Edit1: import string import codecs import pandas as pd import numpy as np

from sklearn.feature_extraction.text import TfidfVectorizer
from sklearn.naive_bayes import BernoulliNB
from sklearn.ensemble import RandomForestClassifier
from sklearn.model_selection import train_test_split
from stemming.porter2 import stem

from nltk.stem import PorterStemmer
from nltk.corpus import stopwords

from sklearn.model_selection import cross_val_score


stop = stopwords.words('english')

data_file = "Training_dataset_70k"
#Reading the input/ dataset
data = pd.read_csv( data_file, header = 0, delimiter= "\t", quoting = 3, encoding = "utf8")
data = data.dropna()
#Removing stopwords, punctuation and stemming
data['Description'] = data['Description'].apply(lambda x: ' '.join([word for word in x.split() if word not in (stop)]))
data['Description'] = data['Description'].str.replace('[^\w\s]',' ').replace('\s+',' ')

train_data, test_data, train_label,  test_label = train_test_split(data.Description, data[["Category", "Level1", "Level2"]], test_size=0.3, random_state=100)
RF = RandomForestClassifier(n_estimators=2)
vectorizer = TfidfVectorizer( max_features = 40000, ngram_range = ( 1,3 ), sublinear_tf = True )
data_features = vectorizer.fit_transform( train_data )
print len(train_data), len(train_label)
print train_label
RF.fit(data_features, train_label)
test_data_feature = vectorizer.transform(test_data)
#print test_data_feature
Output_predict = RF.predict(test_data_feature)
print "BreadCrumb_Accuracy: " + str(np.mean(Output_predict == test_label))
with codecs.open("out_bread_crumb.txt", "w", "utf8") as out:
    for inp, pred, act in zip(test_data, Output_predict, test_label):
        try:
            out.write("{}\t{}\t{}\n".format(inp, pred, act))
        except:
            continue
1
Could you clarify what are the two levels supposed to be?

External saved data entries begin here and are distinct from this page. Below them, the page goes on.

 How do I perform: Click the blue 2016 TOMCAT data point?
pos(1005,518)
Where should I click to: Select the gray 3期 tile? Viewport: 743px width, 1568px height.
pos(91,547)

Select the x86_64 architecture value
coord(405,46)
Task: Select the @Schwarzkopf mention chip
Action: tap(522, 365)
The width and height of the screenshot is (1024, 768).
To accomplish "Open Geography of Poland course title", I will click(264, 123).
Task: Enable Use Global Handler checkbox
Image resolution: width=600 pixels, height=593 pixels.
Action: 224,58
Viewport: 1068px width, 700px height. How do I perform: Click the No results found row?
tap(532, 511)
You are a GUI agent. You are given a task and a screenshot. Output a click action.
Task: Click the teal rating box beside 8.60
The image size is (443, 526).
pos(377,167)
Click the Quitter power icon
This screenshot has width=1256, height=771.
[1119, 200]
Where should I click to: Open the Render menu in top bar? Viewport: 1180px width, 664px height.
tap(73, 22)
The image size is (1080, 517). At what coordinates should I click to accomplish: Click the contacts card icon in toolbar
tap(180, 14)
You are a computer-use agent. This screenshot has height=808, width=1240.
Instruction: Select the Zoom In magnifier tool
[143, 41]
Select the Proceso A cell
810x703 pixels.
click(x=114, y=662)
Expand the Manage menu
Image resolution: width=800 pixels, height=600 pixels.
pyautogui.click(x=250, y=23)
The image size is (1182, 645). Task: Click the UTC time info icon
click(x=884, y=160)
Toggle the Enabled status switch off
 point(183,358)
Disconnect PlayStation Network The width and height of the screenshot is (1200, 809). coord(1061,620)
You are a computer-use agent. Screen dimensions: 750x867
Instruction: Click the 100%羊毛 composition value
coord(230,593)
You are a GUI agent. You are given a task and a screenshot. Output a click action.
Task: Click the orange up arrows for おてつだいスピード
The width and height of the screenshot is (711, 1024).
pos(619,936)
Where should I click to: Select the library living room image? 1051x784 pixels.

In the sample training set that you provided, your category is something like "Crime | High", and then your levels are just the first and the second word in the category (so it doesn't provide any new information). Also, just to make sure- the category always consists of two words?Miriam Farber
@MiriamFarber yes category always contains two words separated by pipe. The reason for adding level1 and level2 is I am getting higher accuracy for level1 so it would reduce the downward process even if category is wrong.The6thSense
OK so just to make sure- when you run the model with one target you get 90% sucess if this target is the category column, and you get 96% sucess if this target is the level 1 column, and you want to construct a model where you have 3 targets (which are the three columns corresponding to description, level 1 and level 2), right?Miriam Farber
Slight change description is the input and the target values are category, level1,level2. Other than that everything you said is right.The6thSense
On a side note, I suggest to change your RF parameters (ex: increase the number of estimators)nbeuchat

1 Answers

1
votes

The scikit-learn Random Forest Classifier natively supports multiple outputs (see this example). Therefore, you do not need to create three separate models.

From the documentation of RandomForestClassifier.fit, the inputs to fit functions are:

X : array-like or sparse matrix of shape = [n_samples, n_features]

y : array-like, shape = [n_samples] or [n_samples, n_outputs]

Therefore, you need an array y (your labels) of size N x 3 as your input to your RandomForestClassifier. In order to split your training and test set, you can do:

train_data, test_data, train_label,  test_label = train_test_split(data.Description, data[['Category','Level 1','Level 2']], test_size=0.3, random_state=100)

Your train_label and test_label should be arrays of size N x 3 that you can use to fit your model compare your predictions (NB: I have not tested it here, you might need to do some transposes).